Der Verein als Grundstückseigentümer sieht nach den Worten seines Vorsitzenden Jörg Uffelmann keine andere Möglichkeit als einen Verkauf an einen Investor. Sonst könnten die beiden denkmalgeschützten Bestandsgebäude nicht erhalten werden. Die Sanierung sei dringend notwendig, damit das Areal nicht weiter verkommt. Der Erlös aus dem Verkauf soll für einen sozialen Zweck verwendet werden. So will der Verein einen Neubau für die Kindertagesstätte "Die kleinen Strolche", die bisher noch im ehemaligen Waisenhaus untergebracht ist, finanzieren. Ein weiterer Teil des Erlöses soll an die Stiftung Bürger für Lahr gehen.

Das sagt die Stadt

Die Stadtverwaltung warnt vor einem Stillstand auf dem Areal Reichwaisenhaus. Bedenken wegen der Natur, der Verkehrsbelastung, der Entwässerung sieht die Stadt durch die verschiedenen Gutachten zu dem Bauprojekt ausgeräumt. Im Vergleich zu anderen Bereichen in Lahr sei die Verkehrsbelastung gering, laut der Gefahrenkarte des Landes sei das Bauareal kein "Rutschgebiet". Die zulässigen Werte zur Dichte eines allgemeinen Wohngebiets werden eingehalten. Durch den Waldabstand im Norden und eine Ausgleichsfläche im Osten würden genügend Flächen frei bleiben.

Das wird gefragt

Folgende Frage sollen die Lahrer beim Bürgerentscheid beantworten: "Sind Sie dafür, dass der Beschluss des Gemeinderats vom 25. Juli 2016 zur Aufstellung des Bebauungsplans Altenberg (1. Änderung des Bebauungsplans Altenberg) aufgehoben wird?". Diese Frage soll beim Bürgerentscheid mit Ja oder Nein beantwortet werden. Wer gegen die Bebauung ist, stimmt mit Ja, wer dafür ist, mit Nein.
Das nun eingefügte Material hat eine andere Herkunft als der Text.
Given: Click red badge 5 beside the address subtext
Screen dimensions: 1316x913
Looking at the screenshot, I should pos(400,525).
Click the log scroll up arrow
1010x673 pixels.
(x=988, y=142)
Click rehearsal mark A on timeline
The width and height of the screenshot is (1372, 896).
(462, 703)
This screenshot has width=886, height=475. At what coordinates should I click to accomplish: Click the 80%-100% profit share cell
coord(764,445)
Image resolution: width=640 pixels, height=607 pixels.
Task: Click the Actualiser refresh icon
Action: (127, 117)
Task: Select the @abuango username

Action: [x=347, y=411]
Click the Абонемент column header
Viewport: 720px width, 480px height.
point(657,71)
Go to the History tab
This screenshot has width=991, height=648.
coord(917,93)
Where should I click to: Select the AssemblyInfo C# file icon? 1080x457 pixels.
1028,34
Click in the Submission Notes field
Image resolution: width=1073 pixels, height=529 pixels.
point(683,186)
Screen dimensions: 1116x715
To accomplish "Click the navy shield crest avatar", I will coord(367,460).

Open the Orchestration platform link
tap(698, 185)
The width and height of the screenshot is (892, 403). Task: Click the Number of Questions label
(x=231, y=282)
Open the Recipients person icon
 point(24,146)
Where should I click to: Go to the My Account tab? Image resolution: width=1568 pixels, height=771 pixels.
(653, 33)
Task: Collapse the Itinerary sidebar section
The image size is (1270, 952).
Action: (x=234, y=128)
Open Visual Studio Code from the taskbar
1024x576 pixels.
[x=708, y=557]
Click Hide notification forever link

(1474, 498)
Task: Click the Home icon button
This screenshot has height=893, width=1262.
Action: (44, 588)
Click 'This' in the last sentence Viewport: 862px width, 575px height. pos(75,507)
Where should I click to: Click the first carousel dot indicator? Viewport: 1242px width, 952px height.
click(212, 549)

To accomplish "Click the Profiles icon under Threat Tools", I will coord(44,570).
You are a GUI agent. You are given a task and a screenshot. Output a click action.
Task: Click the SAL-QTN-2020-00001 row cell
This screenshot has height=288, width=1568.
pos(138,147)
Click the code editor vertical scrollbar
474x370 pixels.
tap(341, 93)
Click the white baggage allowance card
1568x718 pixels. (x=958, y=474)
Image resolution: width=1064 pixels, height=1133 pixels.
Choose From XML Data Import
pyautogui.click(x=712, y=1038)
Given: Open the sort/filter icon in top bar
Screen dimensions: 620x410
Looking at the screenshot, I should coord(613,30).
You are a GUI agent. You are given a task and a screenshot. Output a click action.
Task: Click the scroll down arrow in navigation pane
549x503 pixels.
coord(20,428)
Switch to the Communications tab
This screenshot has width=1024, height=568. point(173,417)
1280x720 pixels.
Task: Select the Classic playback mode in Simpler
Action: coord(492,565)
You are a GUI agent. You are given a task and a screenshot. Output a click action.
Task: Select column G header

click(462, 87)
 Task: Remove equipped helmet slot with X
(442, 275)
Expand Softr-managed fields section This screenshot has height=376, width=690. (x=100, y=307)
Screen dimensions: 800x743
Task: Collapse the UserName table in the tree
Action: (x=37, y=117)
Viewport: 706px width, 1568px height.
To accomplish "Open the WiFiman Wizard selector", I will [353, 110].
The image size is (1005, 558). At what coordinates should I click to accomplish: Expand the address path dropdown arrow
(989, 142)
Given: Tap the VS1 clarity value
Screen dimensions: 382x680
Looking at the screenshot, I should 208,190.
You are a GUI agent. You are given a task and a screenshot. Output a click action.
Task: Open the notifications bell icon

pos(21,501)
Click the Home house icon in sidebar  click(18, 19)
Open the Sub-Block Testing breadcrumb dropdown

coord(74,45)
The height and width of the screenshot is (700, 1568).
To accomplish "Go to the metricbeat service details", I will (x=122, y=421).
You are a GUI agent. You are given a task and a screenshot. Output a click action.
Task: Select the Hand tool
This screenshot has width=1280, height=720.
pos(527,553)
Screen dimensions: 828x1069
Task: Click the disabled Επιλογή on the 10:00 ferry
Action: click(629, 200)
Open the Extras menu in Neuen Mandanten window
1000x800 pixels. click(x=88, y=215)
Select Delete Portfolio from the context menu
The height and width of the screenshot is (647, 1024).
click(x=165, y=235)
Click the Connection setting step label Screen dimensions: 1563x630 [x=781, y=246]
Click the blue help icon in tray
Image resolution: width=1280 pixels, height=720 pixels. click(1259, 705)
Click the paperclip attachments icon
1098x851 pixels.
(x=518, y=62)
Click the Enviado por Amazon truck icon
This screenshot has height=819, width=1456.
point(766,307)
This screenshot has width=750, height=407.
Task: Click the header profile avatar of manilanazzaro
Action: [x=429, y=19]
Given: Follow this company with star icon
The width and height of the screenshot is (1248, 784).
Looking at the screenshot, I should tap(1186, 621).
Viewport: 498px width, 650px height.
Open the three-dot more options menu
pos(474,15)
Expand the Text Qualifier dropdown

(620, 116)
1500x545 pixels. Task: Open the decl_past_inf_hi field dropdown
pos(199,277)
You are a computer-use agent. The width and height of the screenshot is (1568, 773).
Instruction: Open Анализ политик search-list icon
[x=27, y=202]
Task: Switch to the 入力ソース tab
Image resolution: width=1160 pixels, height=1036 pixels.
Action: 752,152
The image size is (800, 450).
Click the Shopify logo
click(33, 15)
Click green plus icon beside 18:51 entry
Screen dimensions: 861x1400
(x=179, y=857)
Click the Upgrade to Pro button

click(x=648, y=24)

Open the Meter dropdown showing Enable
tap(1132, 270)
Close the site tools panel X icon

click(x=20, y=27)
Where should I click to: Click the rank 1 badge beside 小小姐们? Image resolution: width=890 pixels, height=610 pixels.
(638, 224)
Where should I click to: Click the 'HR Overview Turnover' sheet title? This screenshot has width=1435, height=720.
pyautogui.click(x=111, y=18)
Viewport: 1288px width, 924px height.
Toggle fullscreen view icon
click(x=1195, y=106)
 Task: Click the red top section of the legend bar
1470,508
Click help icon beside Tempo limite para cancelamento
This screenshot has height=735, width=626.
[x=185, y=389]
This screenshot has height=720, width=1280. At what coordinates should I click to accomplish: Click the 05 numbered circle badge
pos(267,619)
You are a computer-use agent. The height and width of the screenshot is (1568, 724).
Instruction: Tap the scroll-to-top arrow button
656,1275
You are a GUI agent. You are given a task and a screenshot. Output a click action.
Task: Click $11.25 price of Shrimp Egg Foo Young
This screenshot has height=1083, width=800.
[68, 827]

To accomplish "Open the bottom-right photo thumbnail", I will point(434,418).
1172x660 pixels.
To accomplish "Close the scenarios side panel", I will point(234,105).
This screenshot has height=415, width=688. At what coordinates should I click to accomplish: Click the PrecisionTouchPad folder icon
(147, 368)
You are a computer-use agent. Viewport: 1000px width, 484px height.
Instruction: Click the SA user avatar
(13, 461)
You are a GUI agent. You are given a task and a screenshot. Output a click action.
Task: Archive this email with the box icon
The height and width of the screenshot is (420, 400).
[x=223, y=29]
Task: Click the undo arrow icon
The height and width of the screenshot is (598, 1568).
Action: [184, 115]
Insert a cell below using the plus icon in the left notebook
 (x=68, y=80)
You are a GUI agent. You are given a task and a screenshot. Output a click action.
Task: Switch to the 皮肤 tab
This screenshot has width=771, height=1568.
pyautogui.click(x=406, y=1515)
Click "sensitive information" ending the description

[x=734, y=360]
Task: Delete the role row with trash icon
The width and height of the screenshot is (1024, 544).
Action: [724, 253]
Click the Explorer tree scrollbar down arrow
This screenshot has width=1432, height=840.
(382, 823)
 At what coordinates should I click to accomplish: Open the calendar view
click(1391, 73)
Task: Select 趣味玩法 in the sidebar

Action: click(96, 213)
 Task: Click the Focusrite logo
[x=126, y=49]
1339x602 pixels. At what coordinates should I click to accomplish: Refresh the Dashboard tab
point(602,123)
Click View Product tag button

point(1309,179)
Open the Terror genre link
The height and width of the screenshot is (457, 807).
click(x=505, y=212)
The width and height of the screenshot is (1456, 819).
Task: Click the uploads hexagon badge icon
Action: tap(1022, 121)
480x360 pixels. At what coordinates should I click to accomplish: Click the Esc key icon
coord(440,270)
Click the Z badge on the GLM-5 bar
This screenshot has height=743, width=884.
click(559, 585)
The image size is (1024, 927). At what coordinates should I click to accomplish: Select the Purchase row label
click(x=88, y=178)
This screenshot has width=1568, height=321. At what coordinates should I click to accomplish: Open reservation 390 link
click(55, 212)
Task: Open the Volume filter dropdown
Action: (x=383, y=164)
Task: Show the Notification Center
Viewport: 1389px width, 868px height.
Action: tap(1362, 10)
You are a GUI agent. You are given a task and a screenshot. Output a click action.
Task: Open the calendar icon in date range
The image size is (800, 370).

Eine Mehrheit muss mindestens 20 Prozent der Stimmberechtigten betragen – das ist das Abstimmungsquorum. In Lahr sind das rund 6960 Stimmen.

So geht es weiter

Falls es genügend Nein-Stimmen gibt, kann der Investor bauen. Wenn mindestens 6960 Lahrer mit Ja stimmen, sind drei Jahre lang keine Planungen für das Gelände möglich. Wird das Quorum nicht erreicht, entscheidet der Gemeinderat darüber, ob der Aufstellungsbeschluss aufgehoben oder das Bebauungsplanverfahren weitergeht.

INFO

Bürgerentscheid

Für die Wähler unterscheidet sich der Bürgerentscheid kaum von einer Wahl. Abgestimmt wird in den gewohnten Wahllokalen mittels eines amtlichen Stimmzettels oder per Briefwahl. Die Abstimmungszeit in den 39 Wahllokalen dauert von 8 bis 18 Uhr. Jeder Abstimmungsberechtigte hat eine Stimme, die er mit einem Kreuz auf dem Stimmzettel im Ja- oder Nein-Feld abgibt.